Pizio si rivolse umilmente a Serse dicendo: “Sire, io ho cinque figli e tocca a tutti loro partecipare insieme con te alla spedizione contro la Grecia. Ma tu, o re, abbi pietà di me che sono giunto a tale età e dei miei figli: prosciogli dall’obbligo della milizia il maggiore perché si curi di me e delle mie ricchezze. Gli altri quattro conducili pure con te e, dopo aver compiuto quel che hai in mente, possa tu fare ritorno”.

Dopo aver udito queste parole Serse viene fortemente preso dall’ira e grida al vecchio: “Vile, tu hai osato ricordarmi di un tuo figlio, tu che sei mio schiavo e che dovresti seguirmi con tutta la famiglia compresa la moglie” Dopo che ebbe così risposto subito diede ordine a quelli che ne erano incaricati di trovare il più grande dei figli di Pizio e di tagliarlo per metà, e dopo disporre le due metà l’una a destra della strada, l’altra a sinistra, e che per di là passasse l’esercito.

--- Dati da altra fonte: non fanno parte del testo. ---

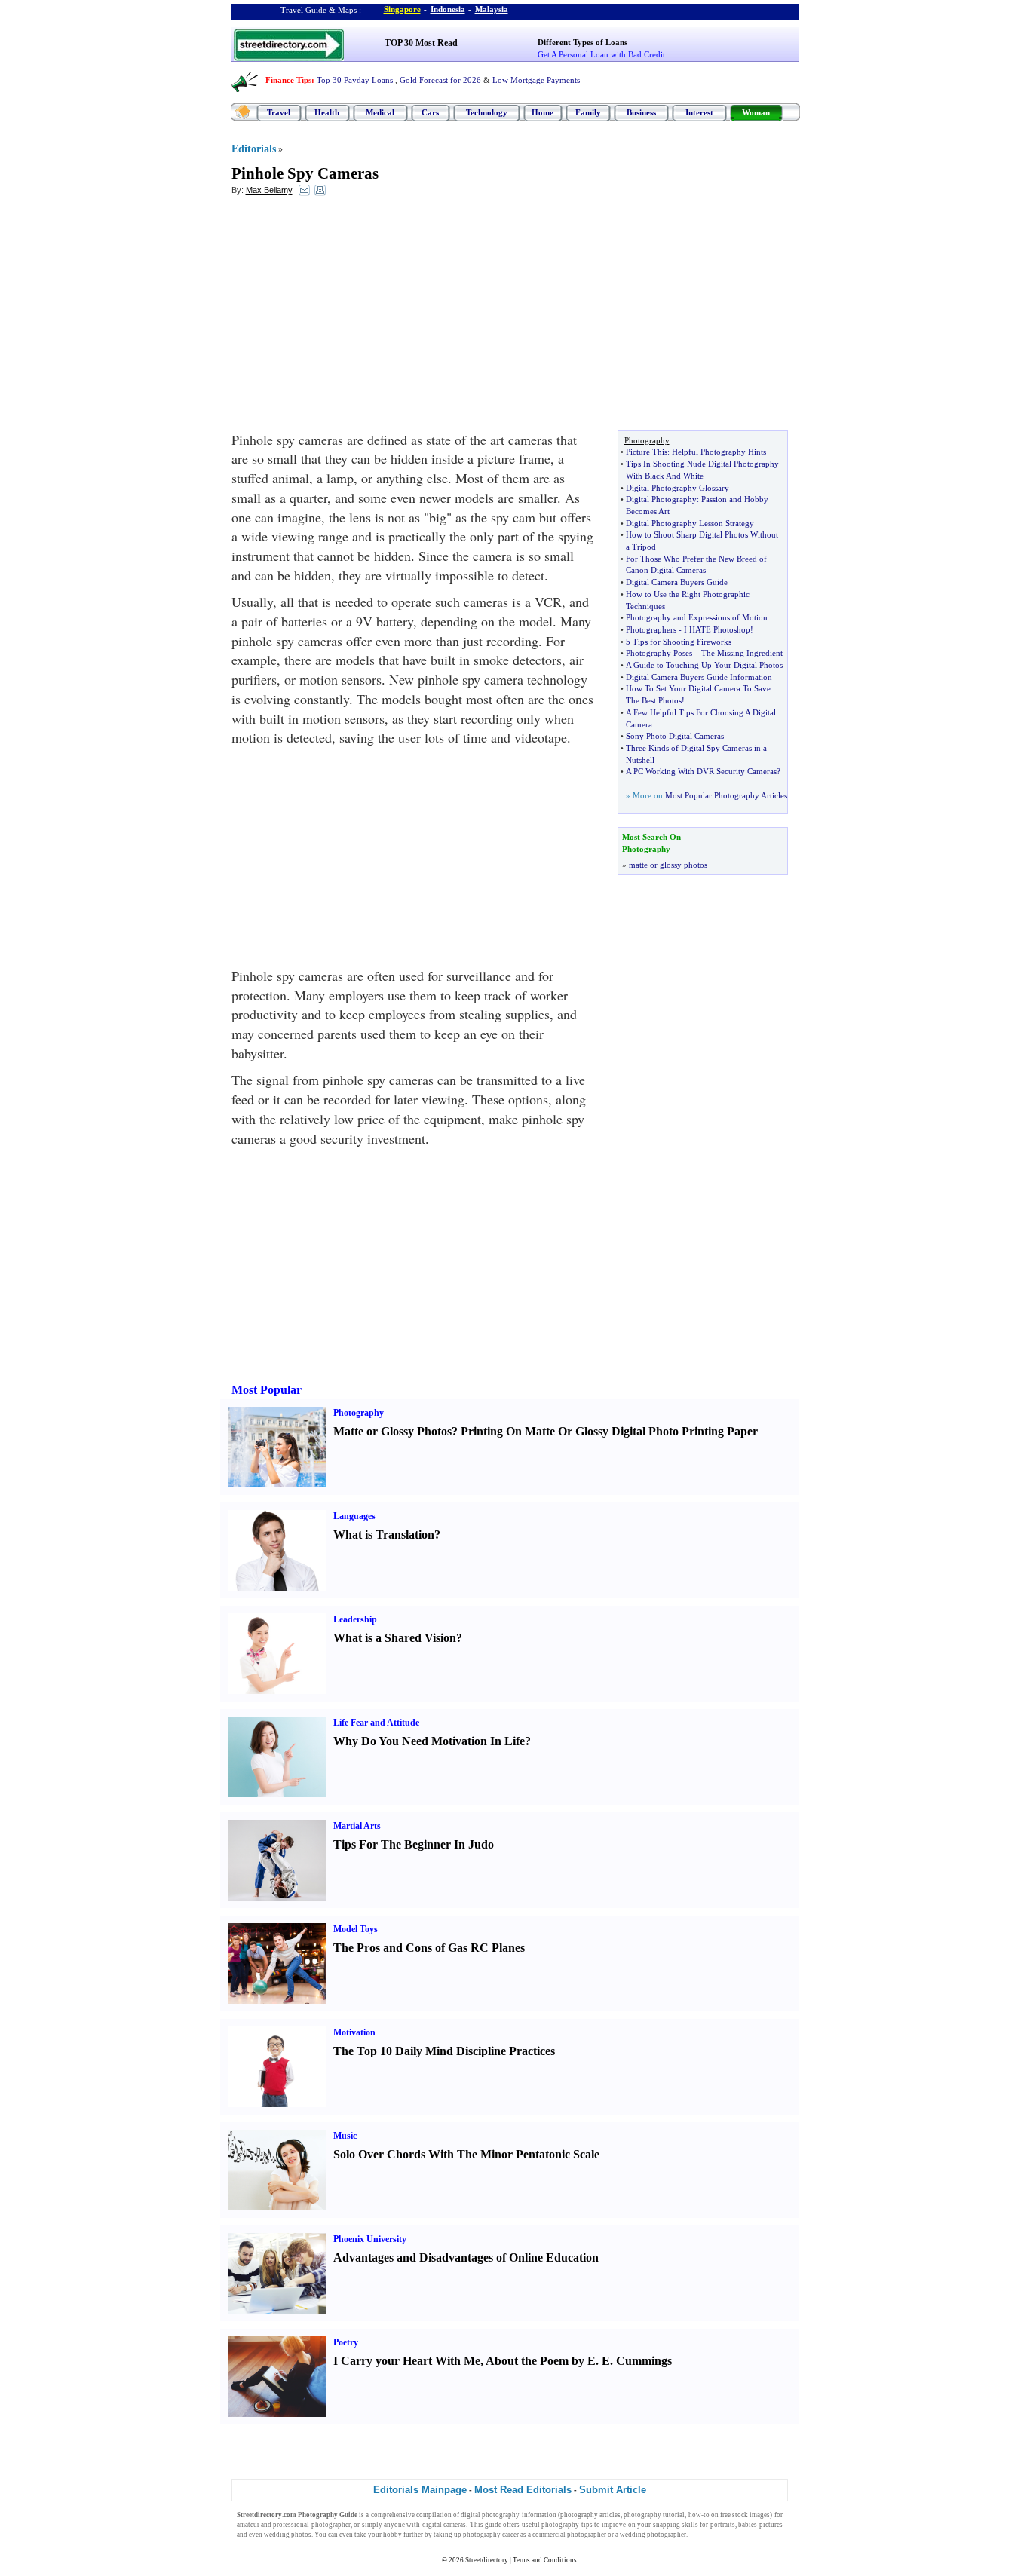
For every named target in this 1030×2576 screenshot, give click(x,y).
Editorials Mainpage (420, 2489)
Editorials (253, 149)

     Erodoto prosegue laconicamente con una battuta: “l’ordine viene eseguito”. I soldati persiani che, al sibilo delle fruste, avanzano in file interminabili, vedono ai lati della strada i resti insanguinati del figlio maggiore di Pizio. Dov’è Pizio in quel momento, è accanto alle spoglie del figlio così barbaramente trucidato? E se è accanto alle spoglie – allude Erodoto con la sua solita drammatica ironia, che invita il lettore a ripudiare maggiormente la nefandezza – accanto a quale parte di esse si è messo quel povero vecchio, su quale lato della strada? Oppure va avanti e indietro quasi incredulo, inebetito di fronte alla reazione del sovrano più potente del mondo?   Come si comporta Pizio quando passa il carro di Serse? Che cosa esprime il suo viso? Impossibile sapere – allude Erodoto nel momento in cui, ancora una volta, con la narrazione di questo episodio, condanna l’autoritarismo del potere assoluto – che cosa esprima il volto di questo vecchio: Pizio è uno schiavo e sta in ginocchio, con la faccia a terra, ammutolito da questa nefandezza, atterrito dall’ira del Re dei Re.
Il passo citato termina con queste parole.